Haaaaaa LE SUJET FAVORI des occidentaux! C’est même le plus facile! Pourquoi ? Parce qu’il n’y a pas à réfléchir : tous les éléments du problème t’obligent à être pro-tibétain, le cas contraire ? Tu passes pour un ignorant, un complice voire (si certains sont en formes), un assassin indirect de la cause tibétaine. Et quand 95% de la population européenne (je suis tenté de dire occidentale, mais j’ai peur que cela fasse amalgame, non ?) t’avance pareils arguments, comment être contre ? Tu as un ultime doute ? L’ultime carte qui compose la quinte flush de l’argumentaire pro-tibétain : le Dalaï-lama! Merde, un prix Nobel de la Paix bordel! Comment ne peux tu pas être d’accord avec lui ??

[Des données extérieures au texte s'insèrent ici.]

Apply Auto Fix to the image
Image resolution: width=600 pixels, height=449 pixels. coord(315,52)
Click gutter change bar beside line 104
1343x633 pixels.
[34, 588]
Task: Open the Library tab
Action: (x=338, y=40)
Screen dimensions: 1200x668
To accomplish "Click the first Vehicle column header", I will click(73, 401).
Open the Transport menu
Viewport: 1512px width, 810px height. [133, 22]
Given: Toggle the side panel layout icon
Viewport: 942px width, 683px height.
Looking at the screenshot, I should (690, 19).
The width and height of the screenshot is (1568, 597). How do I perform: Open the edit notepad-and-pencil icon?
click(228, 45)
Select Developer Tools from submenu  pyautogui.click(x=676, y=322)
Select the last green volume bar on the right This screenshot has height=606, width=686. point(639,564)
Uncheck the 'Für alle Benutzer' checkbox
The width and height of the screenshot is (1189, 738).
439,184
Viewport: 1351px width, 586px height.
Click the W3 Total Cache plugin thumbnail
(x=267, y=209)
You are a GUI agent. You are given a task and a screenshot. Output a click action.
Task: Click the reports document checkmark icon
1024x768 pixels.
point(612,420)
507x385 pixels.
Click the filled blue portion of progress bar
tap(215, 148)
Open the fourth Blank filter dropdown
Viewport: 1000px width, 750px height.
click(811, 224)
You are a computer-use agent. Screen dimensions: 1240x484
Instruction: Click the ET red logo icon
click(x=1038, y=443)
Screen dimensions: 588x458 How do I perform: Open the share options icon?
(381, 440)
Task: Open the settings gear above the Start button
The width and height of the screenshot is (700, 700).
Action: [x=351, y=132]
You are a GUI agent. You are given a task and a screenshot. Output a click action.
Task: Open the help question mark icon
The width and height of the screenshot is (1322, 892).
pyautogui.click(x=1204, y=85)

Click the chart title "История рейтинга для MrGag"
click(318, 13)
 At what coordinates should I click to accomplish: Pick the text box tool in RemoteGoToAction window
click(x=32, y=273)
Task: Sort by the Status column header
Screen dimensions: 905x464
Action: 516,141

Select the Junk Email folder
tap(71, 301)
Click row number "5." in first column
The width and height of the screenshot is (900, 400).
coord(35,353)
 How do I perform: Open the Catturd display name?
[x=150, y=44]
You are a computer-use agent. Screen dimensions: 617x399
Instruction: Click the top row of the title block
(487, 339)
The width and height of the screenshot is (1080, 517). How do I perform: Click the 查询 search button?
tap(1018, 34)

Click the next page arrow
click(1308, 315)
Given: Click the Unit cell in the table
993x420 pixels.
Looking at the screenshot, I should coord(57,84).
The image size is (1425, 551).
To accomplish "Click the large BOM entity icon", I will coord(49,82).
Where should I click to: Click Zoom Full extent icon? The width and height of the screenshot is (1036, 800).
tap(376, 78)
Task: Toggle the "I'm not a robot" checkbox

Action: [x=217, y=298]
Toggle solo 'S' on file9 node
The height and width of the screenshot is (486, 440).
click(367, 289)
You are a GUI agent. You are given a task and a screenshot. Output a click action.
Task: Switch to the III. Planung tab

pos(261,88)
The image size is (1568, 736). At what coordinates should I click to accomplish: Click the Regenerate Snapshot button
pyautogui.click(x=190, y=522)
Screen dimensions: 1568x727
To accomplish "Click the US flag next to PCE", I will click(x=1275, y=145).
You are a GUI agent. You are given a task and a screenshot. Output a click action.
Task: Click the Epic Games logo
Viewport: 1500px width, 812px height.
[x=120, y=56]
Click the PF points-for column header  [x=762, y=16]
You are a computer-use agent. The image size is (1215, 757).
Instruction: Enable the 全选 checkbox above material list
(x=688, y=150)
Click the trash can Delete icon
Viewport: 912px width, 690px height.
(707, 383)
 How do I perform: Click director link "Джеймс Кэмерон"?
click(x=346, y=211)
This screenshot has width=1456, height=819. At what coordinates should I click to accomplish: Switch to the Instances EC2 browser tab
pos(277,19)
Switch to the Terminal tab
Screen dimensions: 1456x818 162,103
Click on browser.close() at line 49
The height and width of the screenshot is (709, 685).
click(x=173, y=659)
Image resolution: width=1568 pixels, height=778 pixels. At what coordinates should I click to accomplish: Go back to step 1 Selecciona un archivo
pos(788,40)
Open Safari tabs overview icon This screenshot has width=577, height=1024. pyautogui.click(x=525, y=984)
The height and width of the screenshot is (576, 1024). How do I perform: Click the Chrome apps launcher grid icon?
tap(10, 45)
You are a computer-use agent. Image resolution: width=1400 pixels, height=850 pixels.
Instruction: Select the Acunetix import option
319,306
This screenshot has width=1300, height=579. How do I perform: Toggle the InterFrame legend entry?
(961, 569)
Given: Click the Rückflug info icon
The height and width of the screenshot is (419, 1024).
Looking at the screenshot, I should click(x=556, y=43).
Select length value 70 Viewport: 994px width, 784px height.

Et c’est là que le bas blesse. Car ces 95% de « béni oui oui » sont quasiment incapables d’avancer d’autres arguments, ne serait-ce qu’évoquer la guerre sino-tibétaine dans les années 50s au soutien de leurs thèses. Rien, nada !

Allez, je me fais l’avocat du diable, parce que cela me fait plaisir (et qu’en plus, je vais donner quelques arguments supplémentaires aux pro-tibétains…je me sens l’âme chevaleresque!).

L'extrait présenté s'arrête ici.